§ **Aim of the task**
Retype each entry exactly.

Stored items
··········
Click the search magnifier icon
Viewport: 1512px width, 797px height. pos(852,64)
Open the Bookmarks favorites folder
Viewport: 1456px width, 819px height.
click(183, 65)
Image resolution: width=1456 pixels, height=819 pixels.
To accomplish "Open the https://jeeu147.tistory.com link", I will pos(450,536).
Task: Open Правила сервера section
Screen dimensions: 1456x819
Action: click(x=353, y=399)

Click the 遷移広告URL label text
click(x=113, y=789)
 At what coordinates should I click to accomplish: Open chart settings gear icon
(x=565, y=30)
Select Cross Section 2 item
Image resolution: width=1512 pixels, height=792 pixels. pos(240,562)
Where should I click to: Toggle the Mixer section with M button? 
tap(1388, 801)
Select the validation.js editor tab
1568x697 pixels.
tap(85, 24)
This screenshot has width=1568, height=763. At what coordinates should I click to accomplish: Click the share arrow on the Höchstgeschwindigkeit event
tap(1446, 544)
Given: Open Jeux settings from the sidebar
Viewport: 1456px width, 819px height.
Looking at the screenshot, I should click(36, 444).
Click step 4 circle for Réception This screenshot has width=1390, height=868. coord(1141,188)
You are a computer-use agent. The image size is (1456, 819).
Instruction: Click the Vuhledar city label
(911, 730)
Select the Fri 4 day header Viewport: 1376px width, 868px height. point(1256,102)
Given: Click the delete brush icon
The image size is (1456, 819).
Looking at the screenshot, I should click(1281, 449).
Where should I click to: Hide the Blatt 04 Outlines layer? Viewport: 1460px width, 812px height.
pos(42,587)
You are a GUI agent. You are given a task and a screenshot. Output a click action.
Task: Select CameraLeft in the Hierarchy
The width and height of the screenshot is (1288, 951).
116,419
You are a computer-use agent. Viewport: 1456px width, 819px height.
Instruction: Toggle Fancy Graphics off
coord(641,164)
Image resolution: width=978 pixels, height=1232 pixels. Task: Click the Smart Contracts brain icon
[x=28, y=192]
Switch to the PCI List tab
··········
§ **Written reply**
Click the search magnifier icon
Viewport: 1512px width, 797px height. pos(852,64)
Open the Bookmarks favorites folder
Viewport: 1456px width, 819px height.
click(183, 65)
Image resolution: width=1456 pixels, height=819 pixels.
To accomplish "Open the https://jeeu147.tistory.com link", I will pos(450,536).
Task: Open Правила сервера section
Screen dimensions: 1456x819
Action: click(x=353, y=399)

Click the 遷移広告URL label text
click(x=113, y=789)
 At what coordinates should I click to accomplish: Open chart settings gear icon
(x=565, y=30)
Select Cross Section 2 item
Image resolution: width=1512 pixels, height=792 pixels. pos(240,562)
Where should I click to: Toggle the Mixer section with M button? 
tap(1388, 801)
Select the validation.js editor tab
1568x697 pixels.
tap(85, 24)
This screenshot has width=1568, height=763. At what coordinates should I click to accomplish: Click the share arrow on the Höchstgeschwindigkeit event
tap(1446, 544)
Given: Open Jeux settings from the sidebar
Viewport: 1456px width, 819px height.
Looking at the screenshot, I should click(36, 444).
Click step 4 circle for Réception This screenshot has width=1390, height=868. coord(1141,188)
You are a computer-use agent. The image size is (1456, 819).
Instruction: Click the Vuhledar city label
(911, 730)
Select the Fri 4 day header Viewport: 1376px width, 868px height. point(1256,102)
Given: Click the delete brush icon
The image size is (1456, 819).
Looking at the screenshot, I should click(1281, 449).
Where should I click to: Hide the Blatt 04 Outlines layer? Viewport: 1460px width, 812px height.
pos(42,587)
You are a GUI agent. You are given a task and a screenshot. Output a click action.
Task: Select CameraLeft in the Hierarchy
The width and height of the screenshot is (1288, 951).
116,419
You are a computer-use agent. Viewport: 1456px width, 819px height.
Instruction: Toggle Fancy Graphics off
coord(641,164)
Image resolution: width=978 pixels, height=1232 pixels. Task: Click the Smart Contracts brain icon
[x=28, y=192]
Switch to the PCI List tab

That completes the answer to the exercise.